Un trencito cruza la selva en la noche llevándonos hasta las pasarelas por las que caminamos un kilómetro sobre las aguas, atravesando islotes de vegetación sobre un Paraná muy calmo. De lejos nos alcanza el tronar de las aguas y divisamos la borrosa columna de rocío que arroja hacia arriba el aliento a dragón de la garganta.
Avanzamos en fila por la angosta pasarela como en una procesión musicalizada por el canto de pájaros con nombres guaraníes como el ocó y el tingazú. Por sugestión o paranoia percibimos el acecho de un millar de ojos que nos miran ocultos en la selva, donde titilan las luciérnagas: una mariposa me roza la mejilla y el alarmante crujido de una rama rasga la noche.
Al poner un pie en el balcón de la Garganta del Diablo nos invade un repentino éxtasis. Pareciera que el mundo se viene abajo y está a punto de ser absorbido por esa garganta tragalotodo que nos quisiera llevar a nosotros también.
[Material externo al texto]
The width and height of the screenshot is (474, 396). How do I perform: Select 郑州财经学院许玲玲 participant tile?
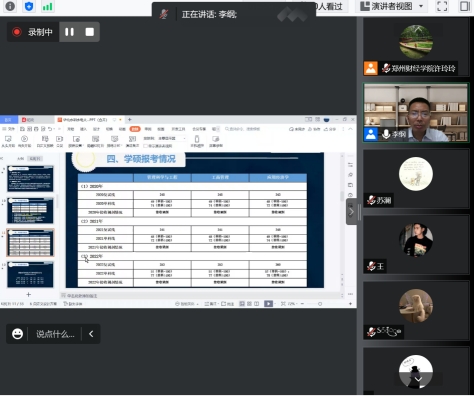point(416,47)
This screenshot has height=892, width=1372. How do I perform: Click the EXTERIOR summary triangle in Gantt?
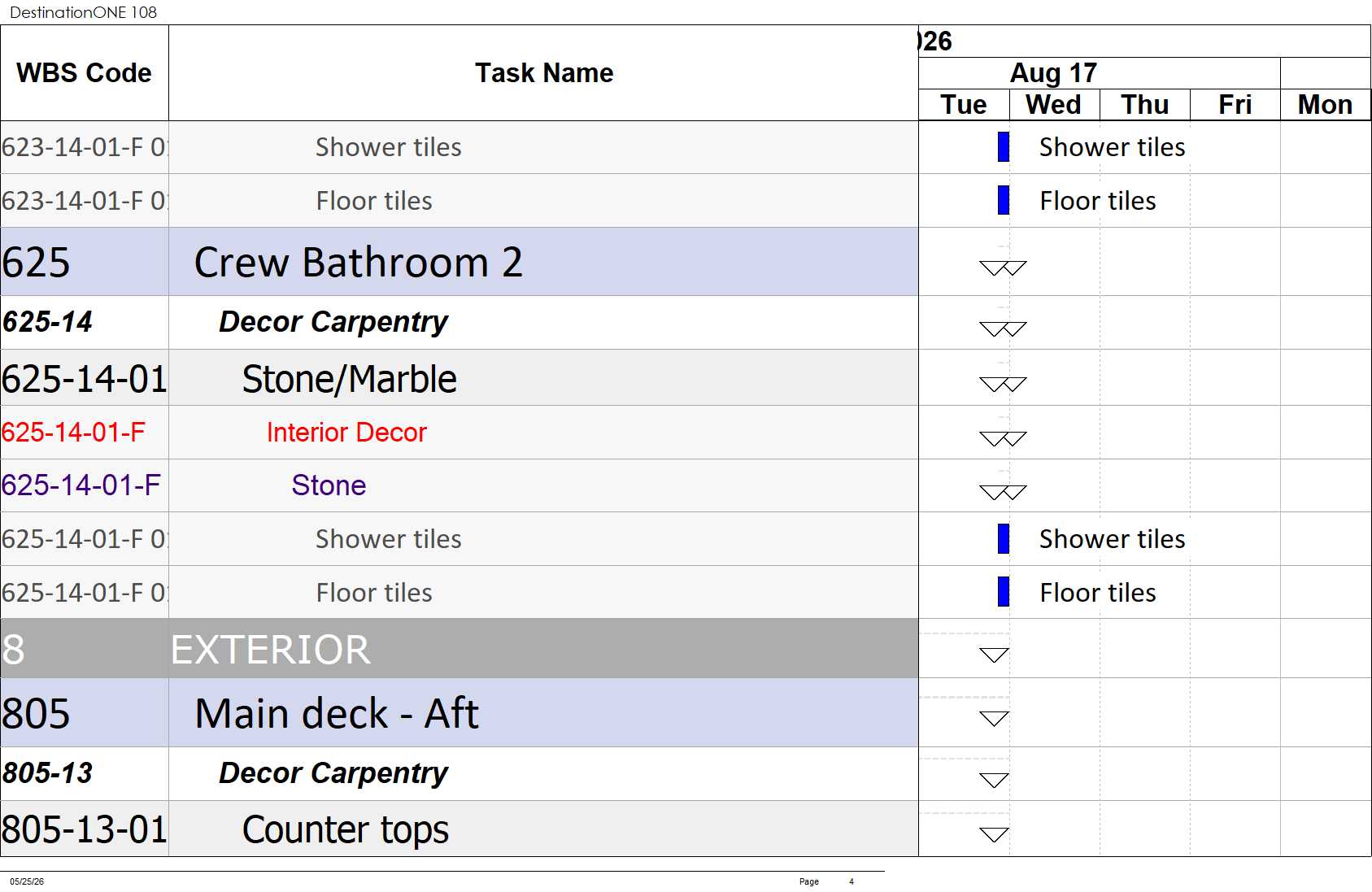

El maremágnum espumante bulle como un hervidero de los infiernos, salpicándonos con ráfagas de rocío hasta bañarnos de pies a cabeza. El resplandor casi diurno de la luna rebotando en las aguas crea el ambiente surrealista de una noche luminosa donde se ve todo, al punto de que podría sentarme a leer un libro con la sola luz natural.